■ WHAT YOU SHOULD DO
Without including any images, please transcribe all the lines below exactly.

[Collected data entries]
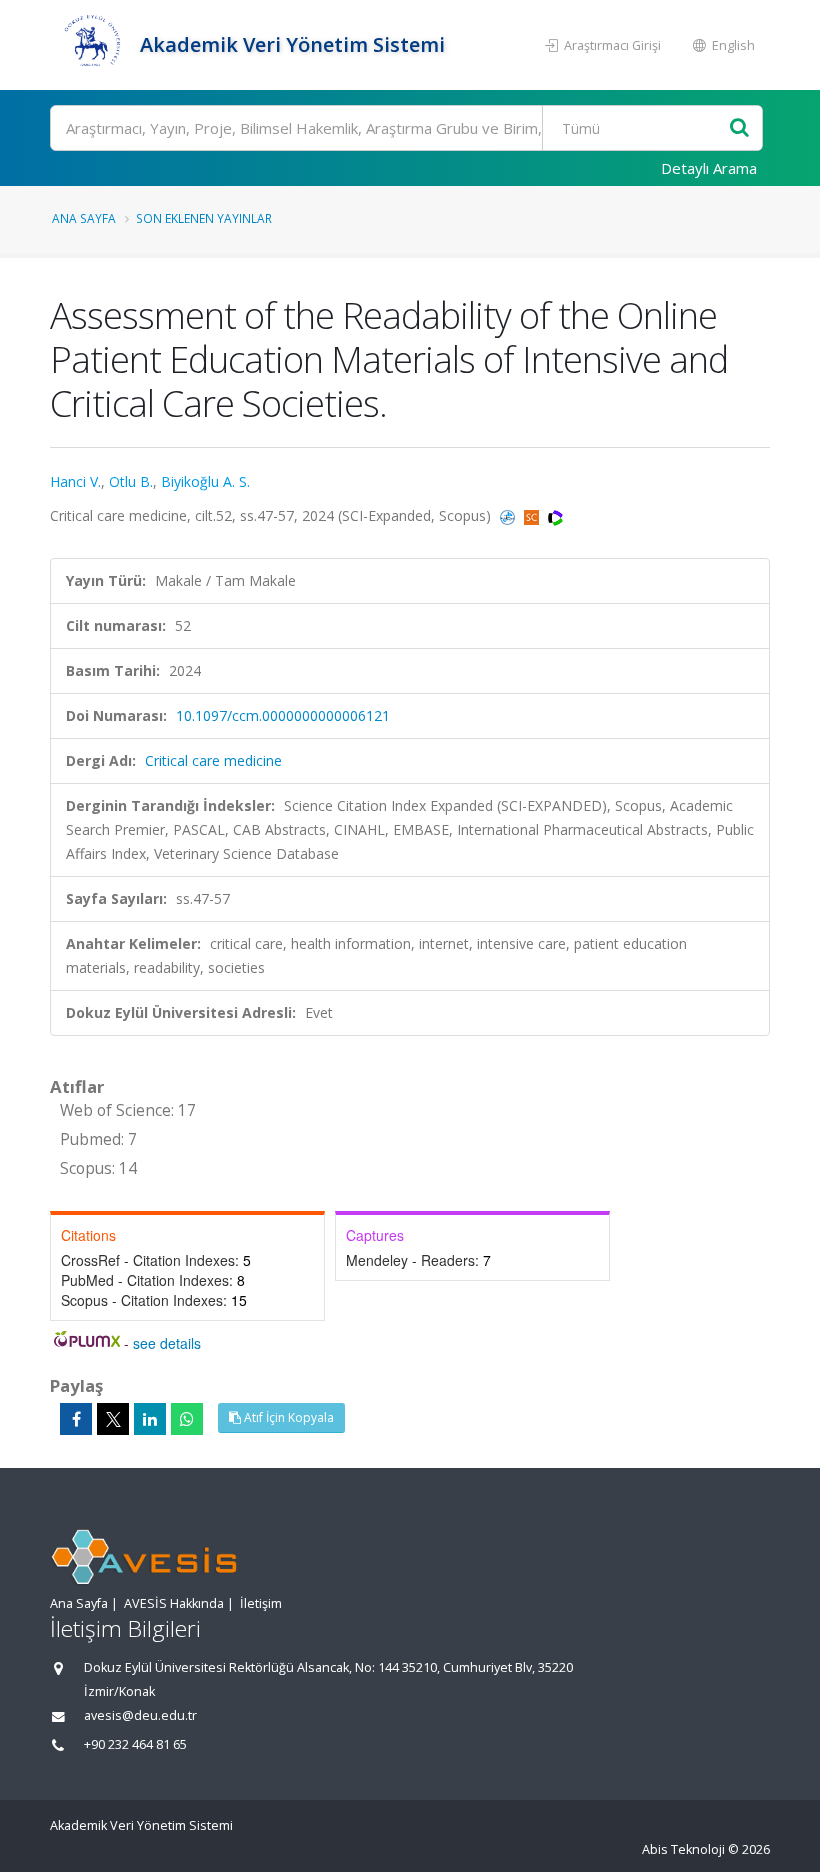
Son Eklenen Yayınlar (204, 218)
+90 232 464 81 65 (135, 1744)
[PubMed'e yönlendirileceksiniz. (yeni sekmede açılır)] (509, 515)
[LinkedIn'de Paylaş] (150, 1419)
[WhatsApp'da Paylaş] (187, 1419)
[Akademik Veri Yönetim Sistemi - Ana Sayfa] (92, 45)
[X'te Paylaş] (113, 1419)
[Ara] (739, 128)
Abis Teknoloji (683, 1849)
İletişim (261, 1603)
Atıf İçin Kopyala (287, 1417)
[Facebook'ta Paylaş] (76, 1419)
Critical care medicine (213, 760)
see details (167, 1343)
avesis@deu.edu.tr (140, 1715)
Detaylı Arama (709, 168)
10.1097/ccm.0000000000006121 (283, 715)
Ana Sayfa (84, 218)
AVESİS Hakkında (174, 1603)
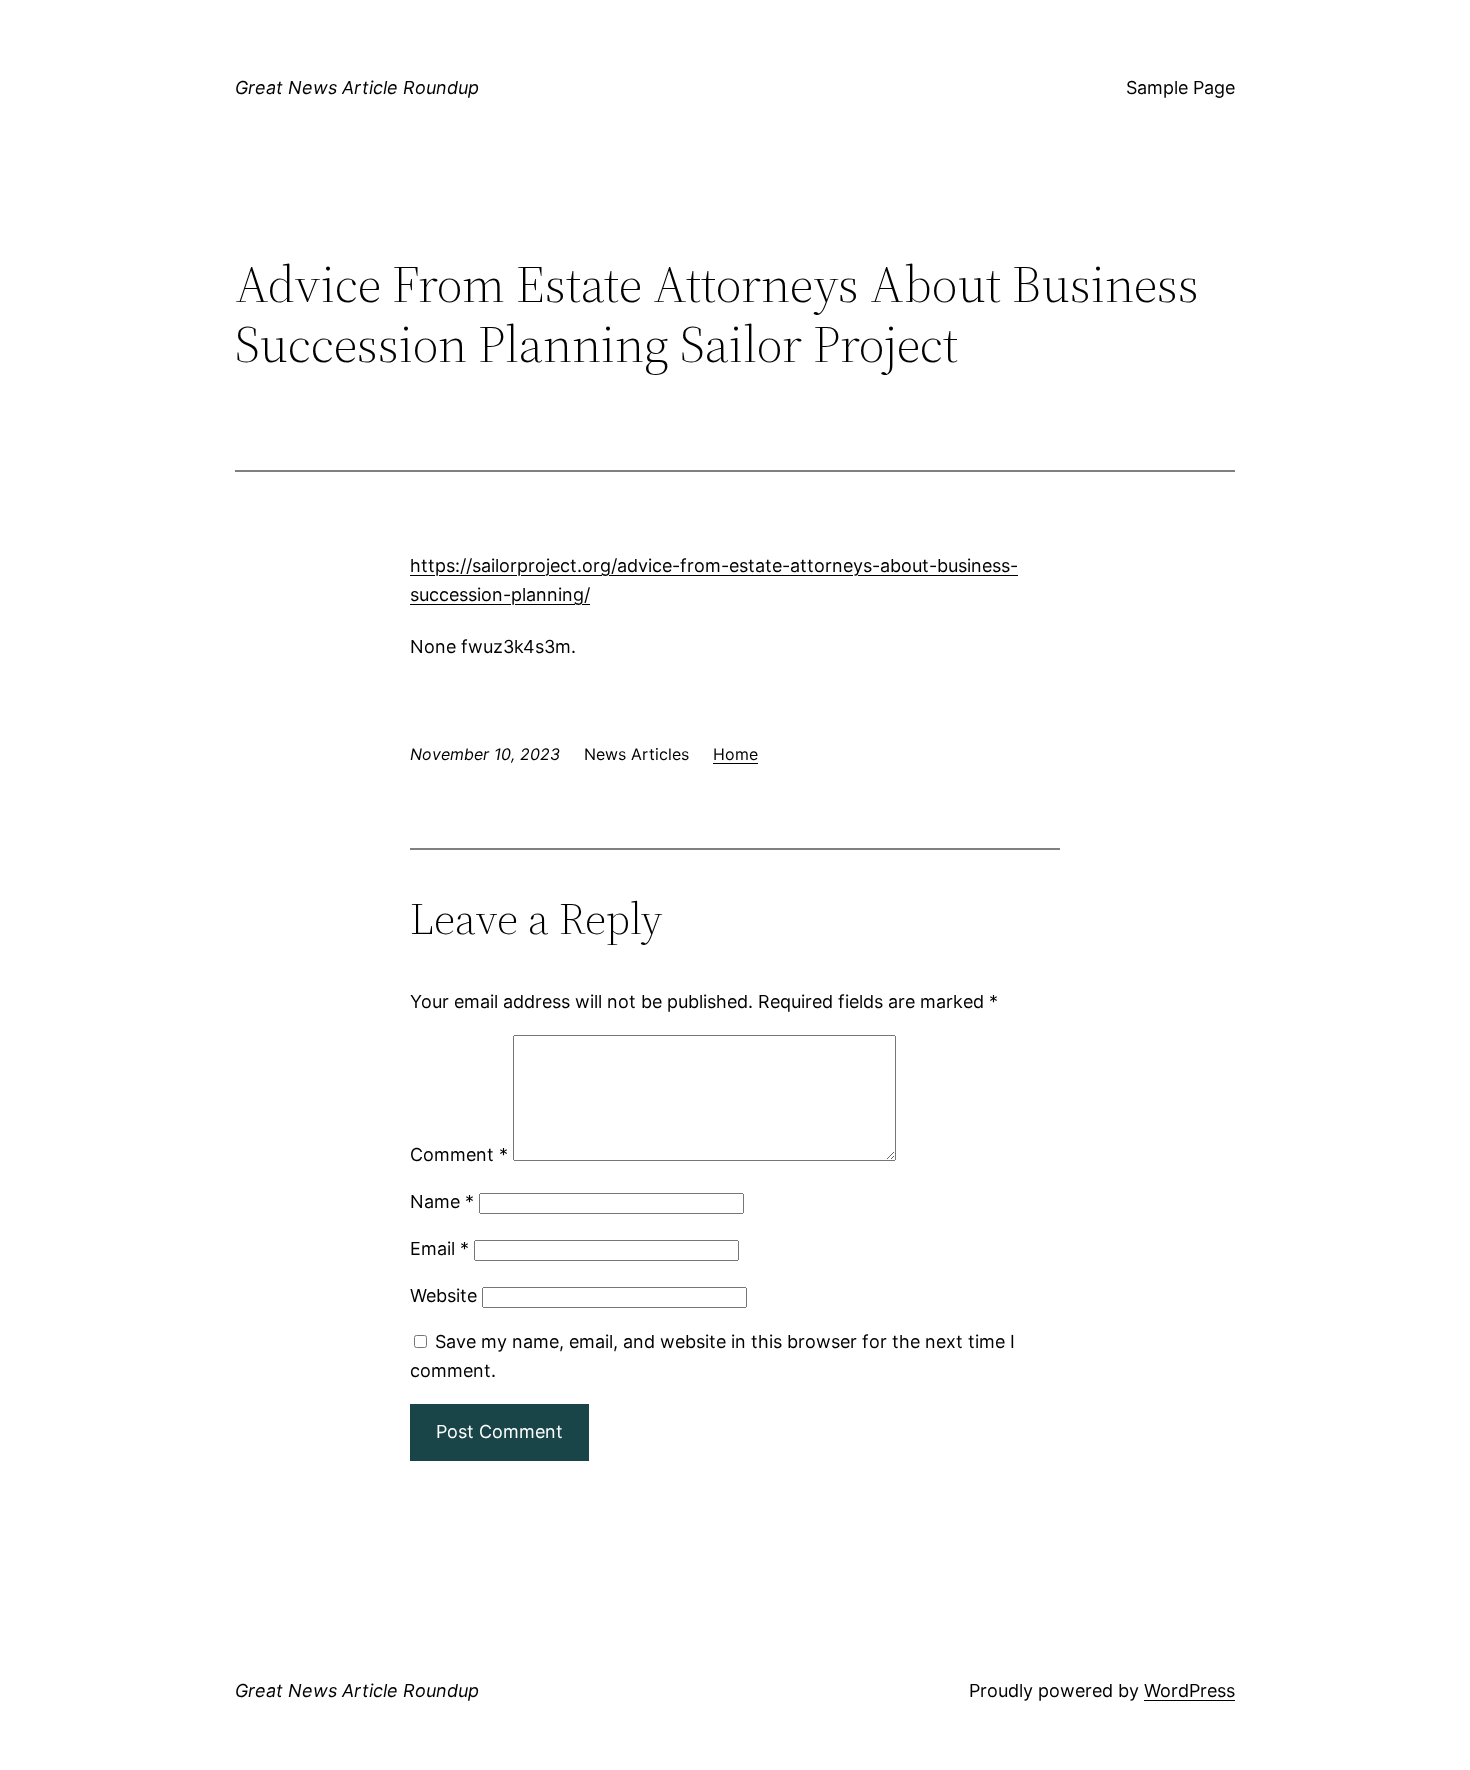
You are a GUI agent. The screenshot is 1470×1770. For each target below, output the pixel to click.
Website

■ ANSWER TO THIS PROBLEM
Son Eklenen Yayınlar (204, 218)
+90 232 464 81 65 (135, 1744)
[PubMed'e yönlendirileceksiniz. (yeni sekmede açılır)] (509, 515)
[LinkedIn'de Paylaş] (150, 1419)
[WhatsApp'da Paylaş] (187, 1419)
[Akademik Veri Yönetim Sistemi - Ana Sayfa] (92, 45)
[X'te Paylaş] (113, 1419)
[Ara] (739, 128)
Abis Teknoloji (683, 1849)
İletişim (261, 1603)
Atıf İçin Kopyala (287, 1417)
[Facebook'ta Paylaş] (76, 1419)
Critical care medicine (213, 760)
see details (167, 1343)
avesis@deu.edu.tr (140, 1715)
Detaylı Arama (709, 168)
10.1097/ccm.0000000000006121 (283, 715)
Ana Sayfa (84, 218)
AVESİS Hakkında (174, 1603)
You are a GUI agent. The screenshot is 1470×1770. For each target below, output the pixel to click.
Website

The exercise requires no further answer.